Le discussioni sul tema, secondo l'illustre storico emerito di Cambridge, dovrebbero tenere conto delle innumerevoli manifestazioni in cui il fenomeno può presentarsi, tanto che a livello accademico si dovrebbe parlare di "ignoranze" al plurale, analogamente a come si fa con il concetto di "conoscenze".
Uno spunto utile a comprendere la prospettiva dell’autore, viene offerto dalla citazione di un celebre passaggio di Donald Rumsfeld al Congresso, durante il quale, spiegando le ragioni dell’imminente attacco all’Iraq, reo di possedere presunte armi di distruzione di massa, si prodigò in una machiavellica ma stimolante discussione sulla possibilità di conoscere i fatti.
I rapporti che riferiscono che qualcosa non è successo sono sempre interessanti per me perché, come sappiamo, vi sono known knowns: sono cose che sappiamo di sapere. Sappiamo anche che vi sono known unknowns, vale a dire che sappiamo che alcune cose esistono ma non le conosciamo. Ma esistono anche le unknown unknowns – quelle cose che non sappiamo di non sapere. E se volgiamo lo sguardo alla storia del nostro Paese e di altri Paesi liberi, sono quelle dell’ultima categoria che tendono a essere le più difficili
Nella prima parte del saggio, Burke fornisce, anche a partire dalle distinzioni offerte da Rumsfeld, diverse definizioni di ignoranza, distinguendone ben quaranta tipologie, indicizzate in paragrafi a esse dedicati.
Tra queste, emergono esempi attuali come l'ignoranza organizzativa nelle aziende, dove ai quadri e ai dirigenti potrebbero mancare le conoscenze operative dei dipendenti, prendendo decisioni basate su pregiudizi o informazioni non verificate. Altresì, attingendo dal passato, viene citata l'ignoranza geografica dei rappresentanti degli stati vincitori della Prima guerra mondiale a Versailles, con persino il presidente statunitense Woodrow Wilson che dimostrò una sorprendente incapacità nel localizzare i paesi coinvolti nella conferenza.
Burke mette in luce anche forme di ignoranza non necessariamente negative.

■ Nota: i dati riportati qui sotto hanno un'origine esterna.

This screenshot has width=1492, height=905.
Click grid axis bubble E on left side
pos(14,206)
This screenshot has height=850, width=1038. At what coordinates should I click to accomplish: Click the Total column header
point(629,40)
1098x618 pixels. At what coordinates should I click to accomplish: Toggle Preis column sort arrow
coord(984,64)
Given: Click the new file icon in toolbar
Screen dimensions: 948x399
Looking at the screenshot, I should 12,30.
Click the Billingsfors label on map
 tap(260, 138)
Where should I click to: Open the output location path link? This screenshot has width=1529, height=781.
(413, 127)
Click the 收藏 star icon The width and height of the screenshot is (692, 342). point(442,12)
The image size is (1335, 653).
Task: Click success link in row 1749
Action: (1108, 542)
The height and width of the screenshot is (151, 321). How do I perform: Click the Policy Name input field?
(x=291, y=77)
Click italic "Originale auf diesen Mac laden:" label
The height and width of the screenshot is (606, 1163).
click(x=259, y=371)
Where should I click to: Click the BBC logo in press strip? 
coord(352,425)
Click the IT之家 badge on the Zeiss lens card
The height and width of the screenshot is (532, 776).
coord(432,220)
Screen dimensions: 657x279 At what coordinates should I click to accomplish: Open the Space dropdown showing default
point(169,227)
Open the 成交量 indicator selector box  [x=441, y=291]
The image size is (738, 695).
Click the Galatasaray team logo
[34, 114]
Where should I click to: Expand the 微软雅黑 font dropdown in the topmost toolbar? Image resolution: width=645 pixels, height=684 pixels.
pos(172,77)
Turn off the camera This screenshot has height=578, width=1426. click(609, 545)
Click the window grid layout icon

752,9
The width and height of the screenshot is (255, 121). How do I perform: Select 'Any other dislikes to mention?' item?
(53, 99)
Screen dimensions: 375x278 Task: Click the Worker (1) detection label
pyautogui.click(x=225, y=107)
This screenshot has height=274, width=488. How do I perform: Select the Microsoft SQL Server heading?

L’originalità della sua opera risiede nella volontà di non cedere alla tentazione di collezionare aneddoti divertenti sulle miserie intellettuali, preferendo approfondire il significato epistemologico di cosa significa non sapere. A questo proposito, cita una massima del fisico Maxwell: "L'ignoranza pienamente cosciente è il preludio ad ogni reale progresso della scienza". Questa forma mentis permette la costante messa in discussione dei saperi accumulati da ogni disciplina, rappresentando il motore del metodo scientifico. In questo contesto, l'ignoranza assume la stessa qualità morale del "so di non sapere" socratico, dimostrando che solo partendo da una piena consapevolezza dei propri limiti l'umanità può innescare il progresso, concetto anch’esso non privo di criticità.
Il confronto tra le conoscenze dei nostri avi e le nostre abilità tecnologiche attuali aggiunge infine un tocco di provocazione alla discussione. Riallacciandosi alla teoria del cambiamento di paradigmi di Kuhn, Burke critica implicitamente l'idea che il progresso tecnologico automaticamente corrisponda a una diminuzione dell'ignoranza. Al contrario, solleva l'interrogativo se la nostra dipendenza dalle nuove tecnologie abbia contribuito a un impoverimento delle conoscenze più radicate, soprattutto riguardo alla comprensione della natura circostante. Questa provocazione offre uno stimolo ulteriore alla riflessione sulla relazione complessa tra progresso tecnologico, conoscenza e ignoranza, invitandoci a considerare criticamente i costi nascosti di ciò che potremmo considerare "progresso".